The ruling added that the prosecutor “continually evoked sympathy for Rodriguez by calling her a 'grieving mother' and referencing her 'murdered daughter' while the prosecutor continually denigrated the defense, referring to defense theories, repeatedly, as 'excuses,' and also as 'garbage,' and he falsely and provocatively claimed that the 'defense repeatedly argued that the death of Kayla . . . was an inconvenience and a nuisance.'" 

Tierney announced in August that his office would retry the case. The district attorney also could have challenged the appellate decision in a higher court or moved to dismiss Drago's indictment.

Prosecutor Maggie Bopp, who took Drago's case to trial with Lindemann, remains on the case. Lindemann now works as a deputy county attorney.

Drago ran over Rodriguez, 50, with her Nissan Rogue during a September 2018 confrontation in Brentwood over the memorial for Rodriguez’s slain 16-year-old daughter.

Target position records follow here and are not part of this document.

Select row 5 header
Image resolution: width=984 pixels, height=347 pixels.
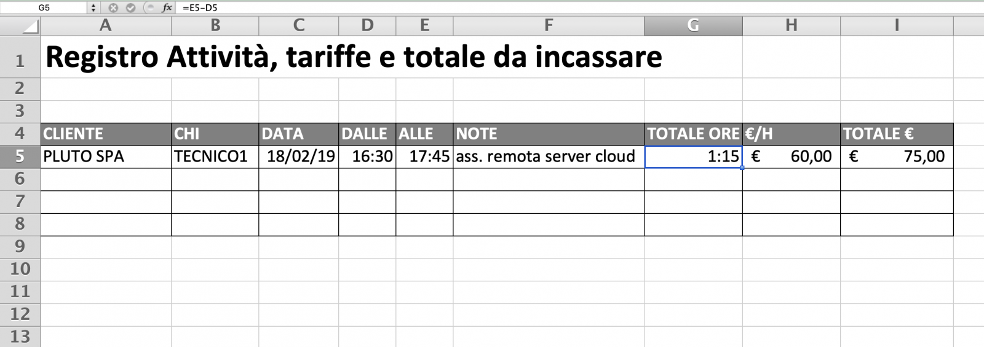click(20, 157)
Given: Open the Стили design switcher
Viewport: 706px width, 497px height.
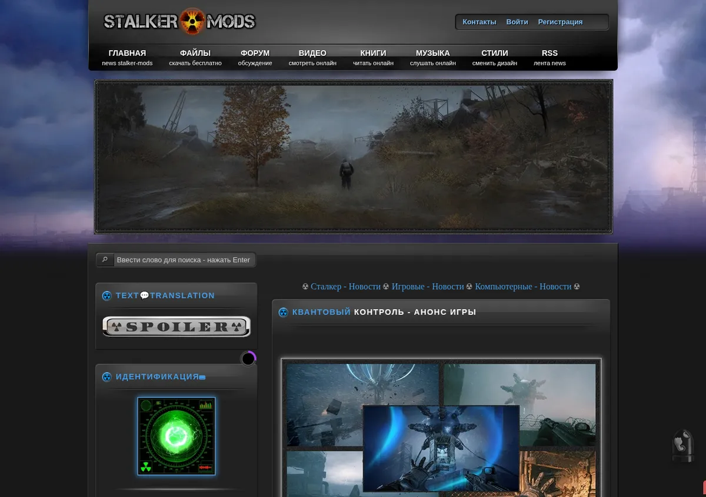Looking at the screenshot, I should (495, 57).
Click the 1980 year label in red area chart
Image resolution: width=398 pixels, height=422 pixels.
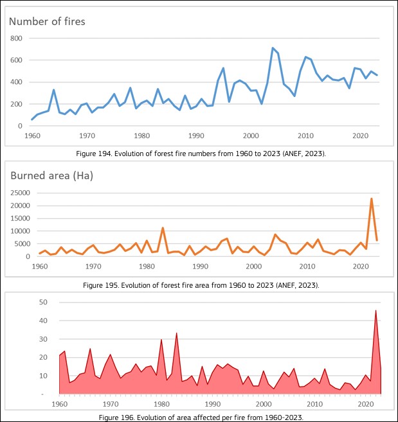point(161,404)
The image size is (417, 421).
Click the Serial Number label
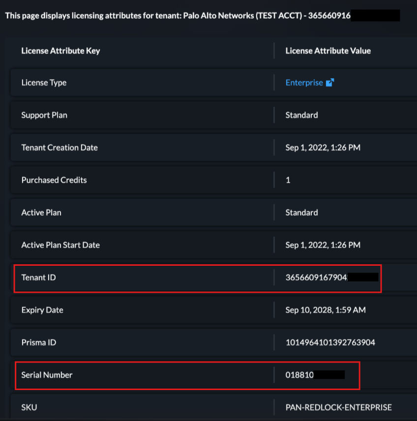click(x=47, y=374)

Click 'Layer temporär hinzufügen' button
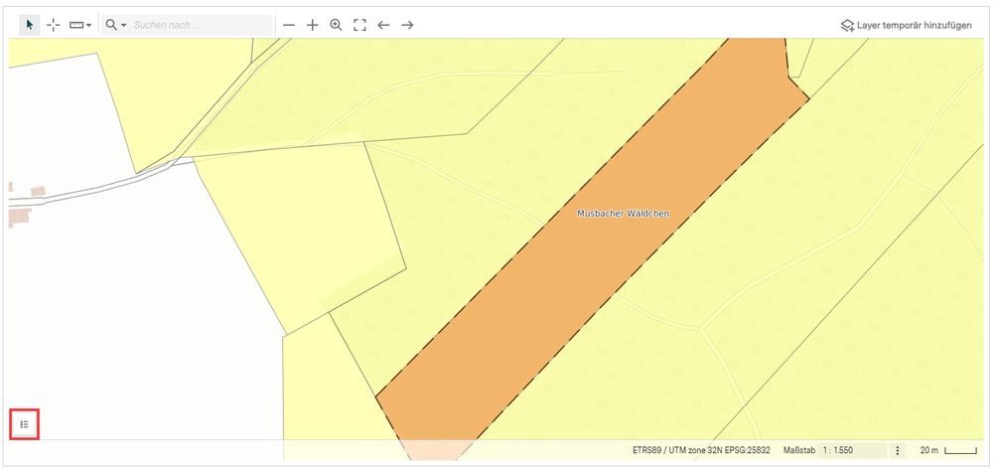[905, 24]
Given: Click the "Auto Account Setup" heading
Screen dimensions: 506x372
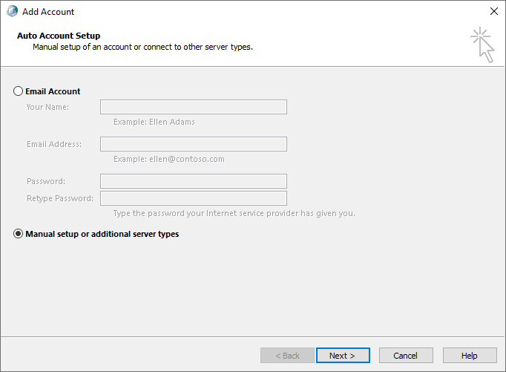Looking at the screenshot, I should click(x=59, y=36).
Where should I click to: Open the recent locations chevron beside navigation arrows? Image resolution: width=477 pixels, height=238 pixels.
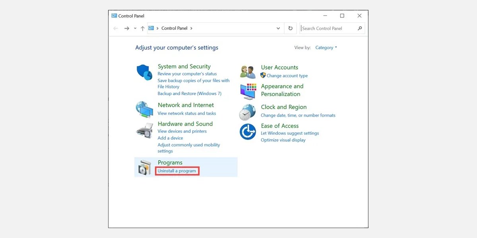[x=135, y=28]
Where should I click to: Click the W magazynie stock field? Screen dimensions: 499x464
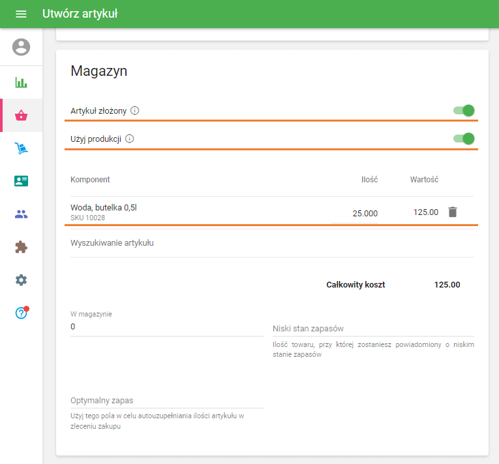pyautogui.click(x=166, y=327)
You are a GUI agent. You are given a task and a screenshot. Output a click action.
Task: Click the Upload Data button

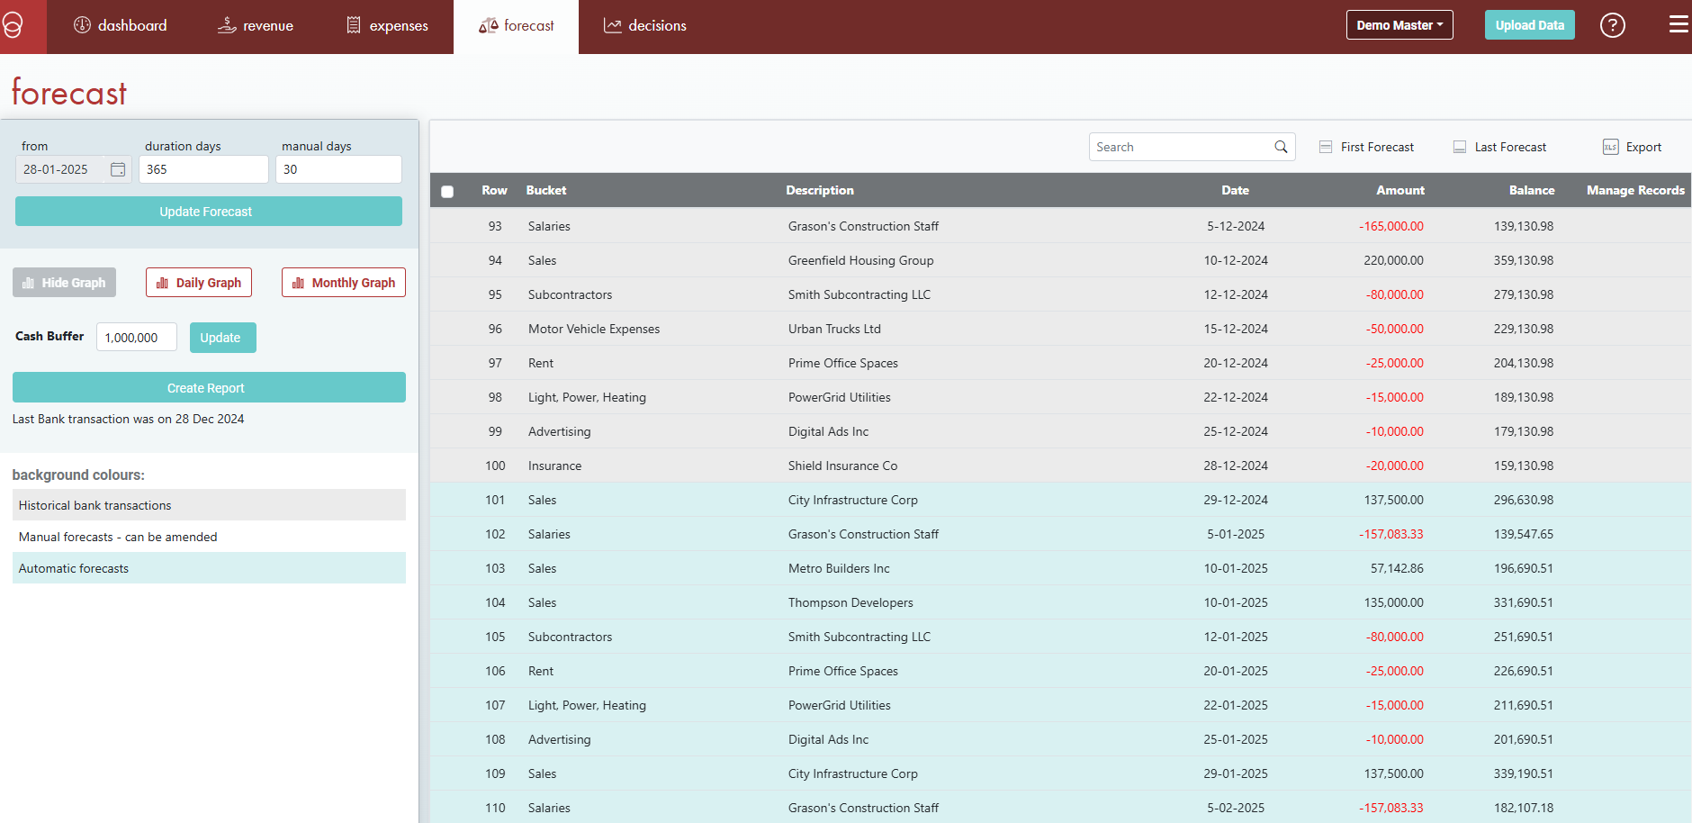click(1529, 25)
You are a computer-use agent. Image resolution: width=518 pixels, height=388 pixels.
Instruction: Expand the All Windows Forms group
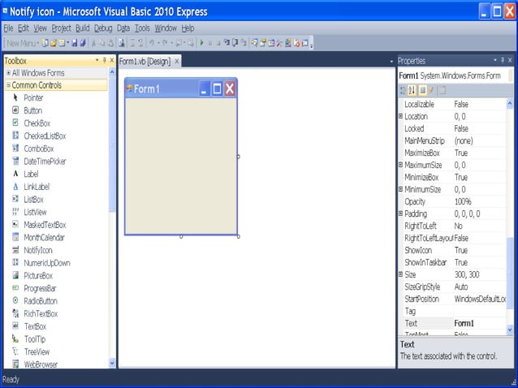click(8, 73)
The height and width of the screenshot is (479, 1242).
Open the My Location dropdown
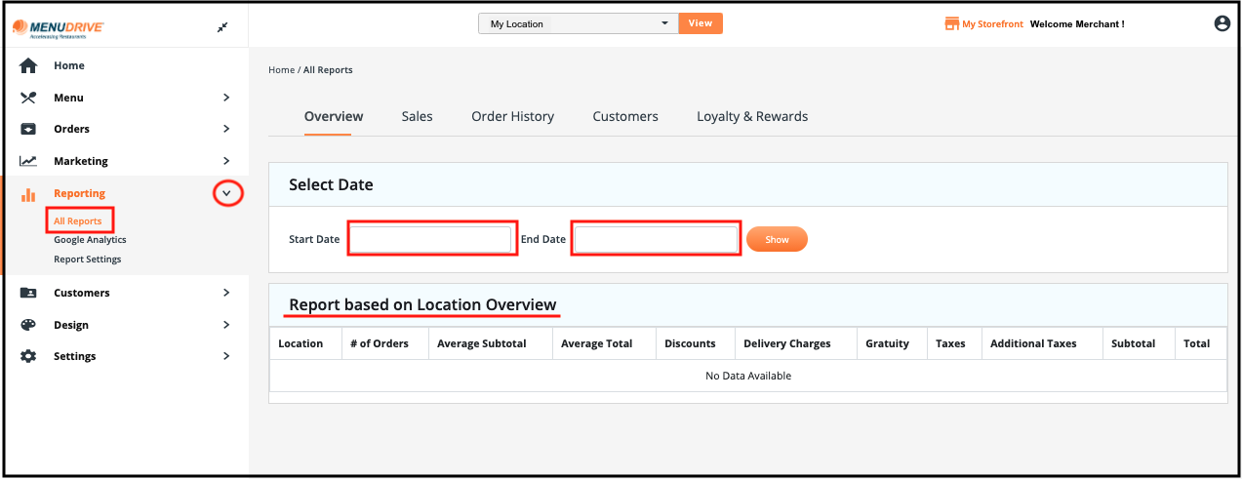pos(578,23)

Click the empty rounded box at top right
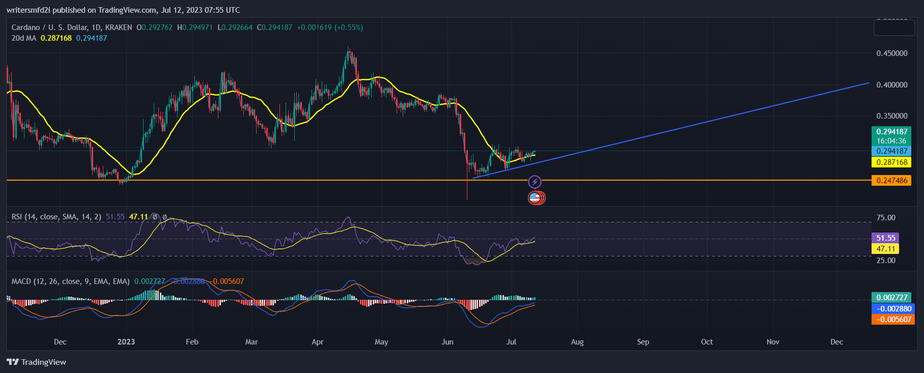click(x=894, y=27)
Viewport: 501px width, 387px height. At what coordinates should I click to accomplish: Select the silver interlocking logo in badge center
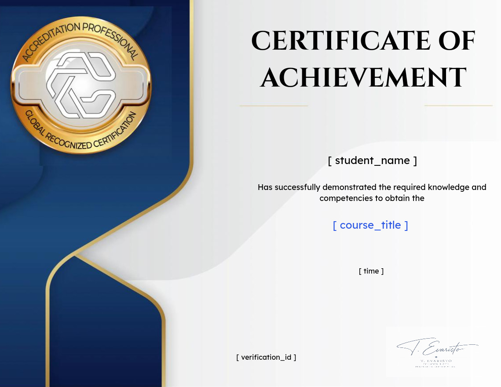point(81,85)
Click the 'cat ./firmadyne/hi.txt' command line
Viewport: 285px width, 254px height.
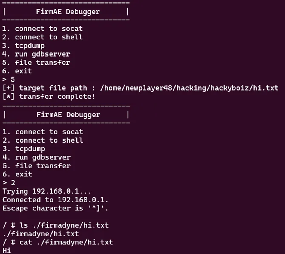pyautogui.click(x=58, y=242)
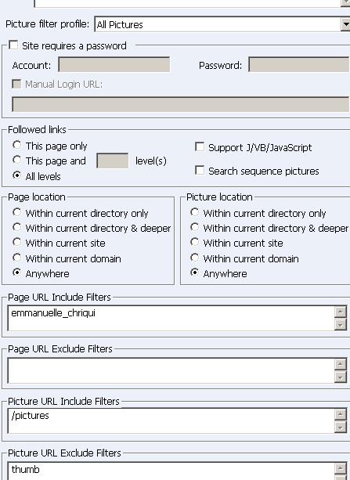
Task: Select Anywhere under Picture location
Action: pyautogui.click(x=194, y=272)
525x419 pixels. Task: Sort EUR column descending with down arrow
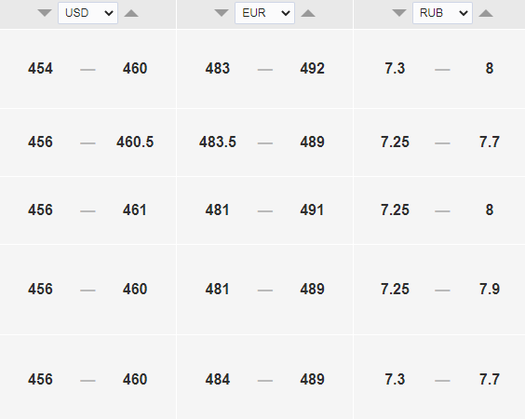coord(222,13)
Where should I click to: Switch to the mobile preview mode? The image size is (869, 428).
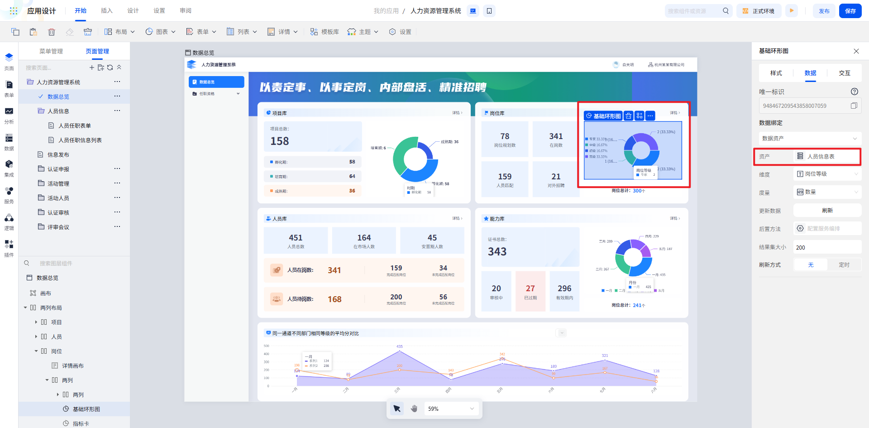click(489, 11)
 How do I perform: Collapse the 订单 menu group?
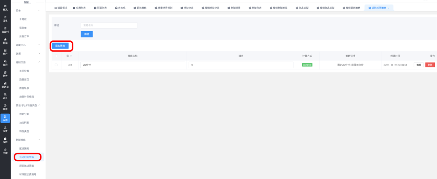coord(39,10)
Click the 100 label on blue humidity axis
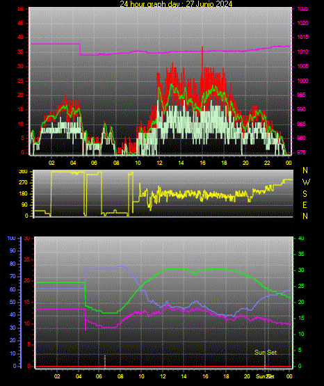The image size is (324, 386). tap(12, 238)
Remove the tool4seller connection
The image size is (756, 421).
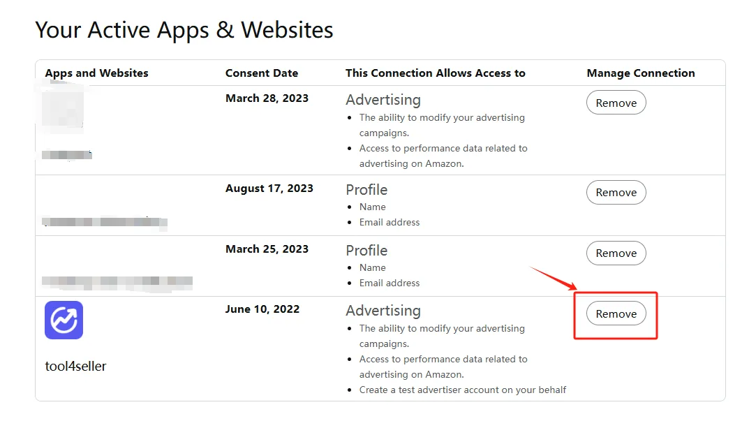(616, 313)
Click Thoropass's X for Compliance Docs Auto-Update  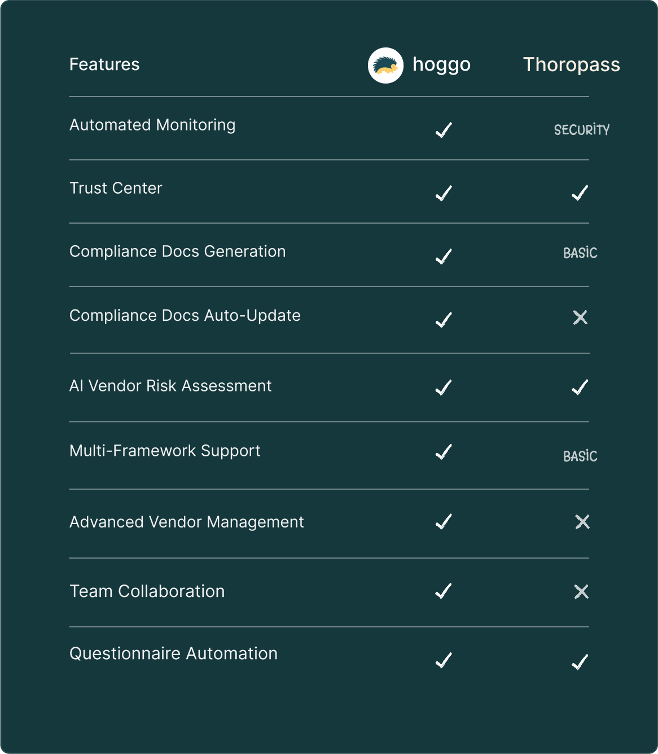tap(580, 317)
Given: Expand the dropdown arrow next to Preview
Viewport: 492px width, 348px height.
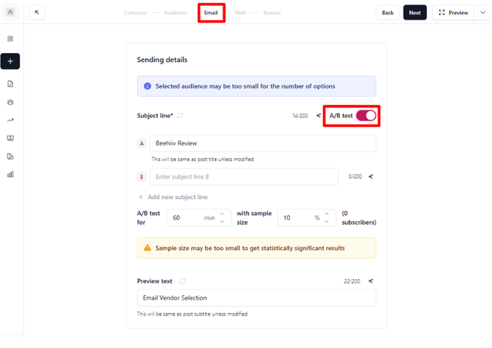Looking at the screenshot, I should (483, 13).
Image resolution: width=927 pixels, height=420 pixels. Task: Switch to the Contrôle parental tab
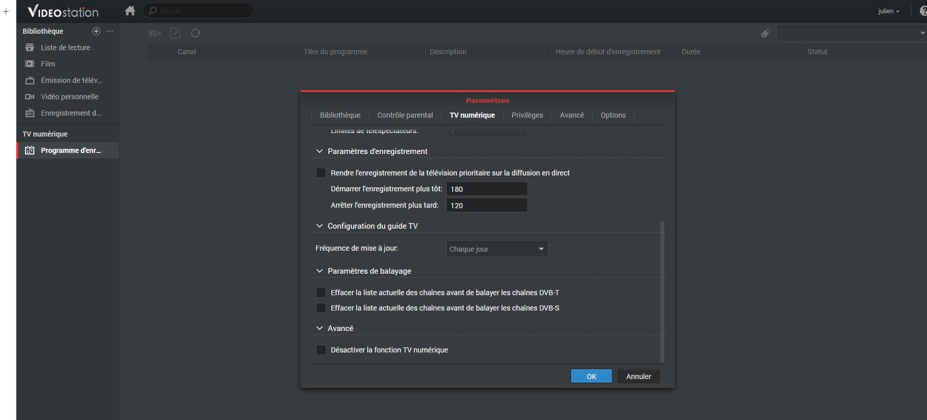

Rodriguez, a Brentwood resident, had set up the memorial in front of the home of Drago’s mother before a vigil that was planned to mark the two-year anniversary of the discovery of Kayla’s remains on the property.

Rodriguez suffered a fractured skull and brain injury less than 300 feet from that location in an encounter that News 12 Long Island recorded on video, a key piece of evidence that was played for the jury at trial.

Drago said at her sentencing that she was sorry for what she called “an instinctive decision” that caused Rodriguez’s “very tragic and unnecessary death.”

The defendant, who also was convicted of criminal mischief and petit larceny, pledged then to “take my punishment, whatever the court decides.”

Drago’s former attorney, Stephen Kunken, had told jurors during her trial that the crash on Sept. 14, 2018, was a “tragic accident.” He said Drago had feared for her life after Rodriguez and Freddy Cuevas, Rodriguez’s partner and Kayla’s father, ran up to her Nissan and shouted expletives while pointing at her.

The defense argued Drago believed Rodriguez was out of the Nissan’s path after Rodriguez moved slightly to the left.

Prosecutors told jurors Rodriguez took a step forward at the same time Drago accelerated, before Rodriguez hit the ground and went under the Nissan.

Rodriguez’s daughter, Kelsey Cuevas, had lobbied publicly for Tierney, who was not yet district attorney when Drago went on trial, to prosecute the case following the appellate court's decision.

Rodriguez received nationwide attention as an activist for speaking out against MS-13 after she was the guest of then-President Donald Trump during a 2018 State of the Union address and later met with the president that same year when he visited Brentwood to talk about gang violence with local leaders. Federal prosecutors have alleged Kayla and her 15-year-old friend, Nisa Mickens, fell victim to deadly violence from MS-13 gang members who still await trial.